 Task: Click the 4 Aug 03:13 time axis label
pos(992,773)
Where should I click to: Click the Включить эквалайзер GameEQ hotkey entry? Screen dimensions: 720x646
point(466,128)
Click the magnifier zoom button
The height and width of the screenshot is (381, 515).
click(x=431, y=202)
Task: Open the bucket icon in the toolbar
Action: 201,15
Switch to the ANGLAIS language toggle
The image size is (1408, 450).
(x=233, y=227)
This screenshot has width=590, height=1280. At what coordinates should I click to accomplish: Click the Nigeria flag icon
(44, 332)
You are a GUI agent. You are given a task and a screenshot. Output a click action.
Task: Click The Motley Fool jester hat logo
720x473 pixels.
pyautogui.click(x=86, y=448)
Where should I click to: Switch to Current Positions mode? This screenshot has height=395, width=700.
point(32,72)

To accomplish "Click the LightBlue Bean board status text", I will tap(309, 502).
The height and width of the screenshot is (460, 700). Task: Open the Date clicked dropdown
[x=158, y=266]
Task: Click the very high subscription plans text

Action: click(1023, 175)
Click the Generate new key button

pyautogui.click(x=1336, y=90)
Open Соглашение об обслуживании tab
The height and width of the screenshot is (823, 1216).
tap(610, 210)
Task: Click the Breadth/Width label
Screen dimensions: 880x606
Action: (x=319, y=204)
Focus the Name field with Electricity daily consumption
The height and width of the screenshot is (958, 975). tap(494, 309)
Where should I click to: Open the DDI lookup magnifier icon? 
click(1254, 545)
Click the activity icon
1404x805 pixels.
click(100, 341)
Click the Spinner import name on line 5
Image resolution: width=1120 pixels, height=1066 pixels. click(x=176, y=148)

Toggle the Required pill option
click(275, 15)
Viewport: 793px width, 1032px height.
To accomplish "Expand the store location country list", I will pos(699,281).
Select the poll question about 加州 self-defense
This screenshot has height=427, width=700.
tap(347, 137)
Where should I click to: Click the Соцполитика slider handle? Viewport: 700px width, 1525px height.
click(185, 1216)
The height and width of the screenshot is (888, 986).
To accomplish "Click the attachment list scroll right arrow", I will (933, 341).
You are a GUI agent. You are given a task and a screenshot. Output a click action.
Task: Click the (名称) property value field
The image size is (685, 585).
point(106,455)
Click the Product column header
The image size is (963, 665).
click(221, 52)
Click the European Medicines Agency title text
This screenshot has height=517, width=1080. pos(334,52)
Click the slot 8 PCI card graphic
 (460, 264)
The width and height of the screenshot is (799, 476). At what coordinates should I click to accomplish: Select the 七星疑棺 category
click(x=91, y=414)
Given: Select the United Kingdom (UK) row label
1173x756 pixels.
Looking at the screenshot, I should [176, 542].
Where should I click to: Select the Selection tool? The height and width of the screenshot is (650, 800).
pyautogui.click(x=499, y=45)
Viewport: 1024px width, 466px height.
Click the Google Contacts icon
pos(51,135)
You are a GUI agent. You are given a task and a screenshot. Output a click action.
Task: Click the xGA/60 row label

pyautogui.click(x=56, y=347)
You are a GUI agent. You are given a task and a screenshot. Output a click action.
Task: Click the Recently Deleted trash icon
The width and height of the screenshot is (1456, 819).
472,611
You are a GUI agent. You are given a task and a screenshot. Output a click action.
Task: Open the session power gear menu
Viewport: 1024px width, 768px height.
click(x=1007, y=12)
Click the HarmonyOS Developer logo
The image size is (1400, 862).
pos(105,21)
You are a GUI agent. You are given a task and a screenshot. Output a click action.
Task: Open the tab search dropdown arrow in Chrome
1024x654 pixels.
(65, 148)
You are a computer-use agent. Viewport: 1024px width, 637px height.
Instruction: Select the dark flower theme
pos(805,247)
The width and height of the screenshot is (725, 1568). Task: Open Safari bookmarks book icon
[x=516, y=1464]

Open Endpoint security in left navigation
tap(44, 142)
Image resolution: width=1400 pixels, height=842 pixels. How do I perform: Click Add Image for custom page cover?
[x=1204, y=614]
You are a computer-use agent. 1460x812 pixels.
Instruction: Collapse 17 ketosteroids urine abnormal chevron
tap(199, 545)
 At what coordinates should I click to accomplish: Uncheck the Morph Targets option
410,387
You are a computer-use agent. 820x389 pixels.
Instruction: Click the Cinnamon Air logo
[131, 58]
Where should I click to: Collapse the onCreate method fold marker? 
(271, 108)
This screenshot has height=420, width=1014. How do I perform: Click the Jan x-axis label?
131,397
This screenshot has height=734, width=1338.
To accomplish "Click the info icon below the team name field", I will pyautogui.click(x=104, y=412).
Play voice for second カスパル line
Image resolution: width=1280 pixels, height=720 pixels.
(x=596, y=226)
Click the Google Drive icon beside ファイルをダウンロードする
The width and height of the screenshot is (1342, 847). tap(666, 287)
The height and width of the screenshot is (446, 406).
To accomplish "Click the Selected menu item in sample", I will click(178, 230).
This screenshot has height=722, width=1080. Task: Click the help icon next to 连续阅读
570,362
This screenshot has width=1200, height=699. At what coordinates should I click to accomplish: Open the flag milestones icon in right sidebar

= CONSIGNES =
Transcrivez toutes les lignes ci-dessus en une liste JSON de chaînes, à raison d'une chaîne par ligne, en omettant les lignes vides.

= RÉSULTAT =
[
  " Task: Click the 4 Aug 03:13 time axis label",
  "pos(992,773)",
  "Where should I click to: Click the Включить эквалайзер GameEQ hotkey entry? Screen dimensions: 720x646",
  "point(466,128)",
  "Click the magnifier zoom button",
  "The height and width of the screenshot is (381, 515).",
  "click(x=431, y=202)",
  "Task: Open the bucket icon in the toolbar",
  "Action: 201,15",
  "Switch to the ANGLAIS language toggle",
  "The image size is (1408, 450).",
  "(x=233, y=227)",
  "This screenshot has width=590, height=1280. At what coordinates should I click to accomplish: Click the Nigeria flag icon",
  "(44, 332)",
  "You are a GUI agent. You are given a task and a screenshot. Output a click action.",
  "Task: Click The Motley Fool jester hat logo",
  "720x473 pixels.",
  "pyautogui.click(x=86, y=448)",
  "Where should I click to: Switch to Current Positions mode? This screenshot has height=395, width=700.",
  "point(32,72)",
  "To accomplish \"Click the LightBlue Bean board status text\", I will tap(309, 502).",
  "The height and width of the screenshot is (460, 700). Task: Open the Date clicked dropdown",
  "[x=158, y=266]",
  "Task: Click the very high subscription plans text",
  "Action: click(1023, 175)",
  "Click the Generate new key button",
  "pyautogui.click(x=1336, y=90)",
  "Open Соглашение об обслуживании tab",
  "The height and width of the screenshot is (823, 1216).",
  "tap(610, 210)",
  "Task: Click the Breadth/Width label",
  "Screen dimensions: 880x606",
  "Action: (x=319, y=204)",
  "Focus the Name field with Electricity daily consumption",
  "The height and width of the screenshot is (958, 975). tap(494, 309)",
  "Where should I click to: Open the DDI lookup magnifier icon? ",
  "click(1254, 545)",
  "Click the activity icon",
  "1404x805 pixels.",
  "click(100, 341)",
  "Click the Spinner import name on line 5",
  "Image resolution: width=1120 pixels, height=1066 pixels. click(x=176, y=148)",
  "Toggle the Required pill option",
  "click(275, 15)",
  "Viewport: 793px width, 1032px height.",
  "To accomplish \"Expand the store location country list\", I will pos(699,281).",
  "Select the poll question about 加州 self-defense",
  "This screenshot has height=427, width=700.",
  "tap(347, 137)",
  "Where should I click to: Click the Соцполитика slider handle? Viewport: 700px width, 1525px height.",
  "click(185, 1216)",
  "The height and width of the screenshot is (888, 986).",
  "To accomplish \"Click the attachment list scroll right arrow\", I will (933, 341).",
  "You are a GUI agent. You are given a task and a screenshot. Output a click action.",
  "Task: Click the (名称) property value field",
  "The image size is (685, 585).",
  "point(106,455)",
  "Click the Product column header",
  "The image size is (963, 665).",
  "click(221, 52)",
  "Click the European Medicines Agency title text",
  "This screenshot has height=517, width=1080. pos(334,52)",
  "Click the slot 8 PCI card graphic",
  " (460, 264)",
  "The width and height of the screenshot is (799, 476). At what coordinates should I click to accomplish: Select the 七星疑棺 category",
  "click(x=91, y=414)",
  "Given: Select the United Kingdom (UK) row label",
  "1173x756 pixels.",
  "Looking at the screenshot, I should [176, 542].",
  "Where should I click to: Select the Selection tool? The height and width of the screenshot is (650, 800).",
  "pyautogui.click(x=499, y=45)",
  "Viewport: 1024px width, 466px height.",
  "Click the Google Contacts icon",
  "pos(51,135)",
  "You are a GUI agent. You are given a task and a screenshot. Output a click action.",
  "Task: Click the xGA/60 row label",
  "pyautogui.click(x=56, y=347)",
  "You are a GUI agent. You are given a task and a screenshot. Output a click action.",
  "Task: Click the Recently Deleted trash icon",
  "The width and height of the screenshot is (1456, 819).",
  "472,611",
  "You are a GUI agent. You are given a task and a screenshot. Output a click action.",
  "Task: Open the session power gear menu",
  "Viewport: 1024px width, 768px height.",
  "click(x=1007, y=12)",
  "Click the HarmonyOS Developer logo",
  "The image size is (1400, 862).",
  "pos(105,21)",
  "You are a GUI agent. You are given a task and a screenshot. Output a click action.",
  "Task: Open the tab search dropdown arrow in Chrome",
  "1024x654 pixels.",
  "(65, 148)",
  "You are a computer-use agent. Viewport: 1024px width, 637px height.",
  "Instruction: Select the dark flower theme",
  "pos(805,247)",
  "The width and height of the screenshot is (725, 1568). Task: Open Safari bookmarks book icon",
  "[x=516, y=1464]",
  "Open Endpoint security in left navigation",
  "tap(44, 142)",
  "Image resolution: width=1400 pixels, height=842 pixels. How do I perform: Click Add Image for custom page cover?",
  "[x=1204, y=614]",
  "You are a computer-use agent. 1460x812 pixels.",
  "Instruction: Collapse 17 ketosteroids urine abnormal chevron",
  "tap(199, 545)",
  " At what coordinates should I click to accomplish: Uncheck the Morph Targets option",
  "410,387",
  "You are a computer-use agent. 820x389 pixels.",
  "Instruction: Click the Cinnamon Air logo",
  "[131, 58]",
  "Where should I click to: Collapse the onCreate method fold marker? ",
  "(271, 108)",
  "This screenshot has height=420, width=1014. How do I perform: Click the Jan x-axis label?",
  "131,397",
  "This screenshot has height=734, width=1338.",
  "To accomplish \"Click the info icon below the team name field\", I will pyautogui.click(x=104, y=412).",
  "Play voice for second カスパル line",
  "Image resolution: width=1280 pixels, height=720 pixels.",
  "(x=596, y=226)",
  "Click the Google Drive icon beside ファイルをダウンロードする",
  "The width and height of the screenshot is (1342, 847). tap(666, 287)",
  "The height and width of the screenshot is (446, 406).",
  "To accomplish \"Click the Selected menu item in sample\", I will click(178, 230).",
  "This screenshot has height=722, width=1080. Task: Click the help icon next to 连续阅读",
  "570,362",
  "This screenshot has width=1200, height=699. At what coordinates should I click to accomplish: Open the flag milestones icon in right sidebar"
]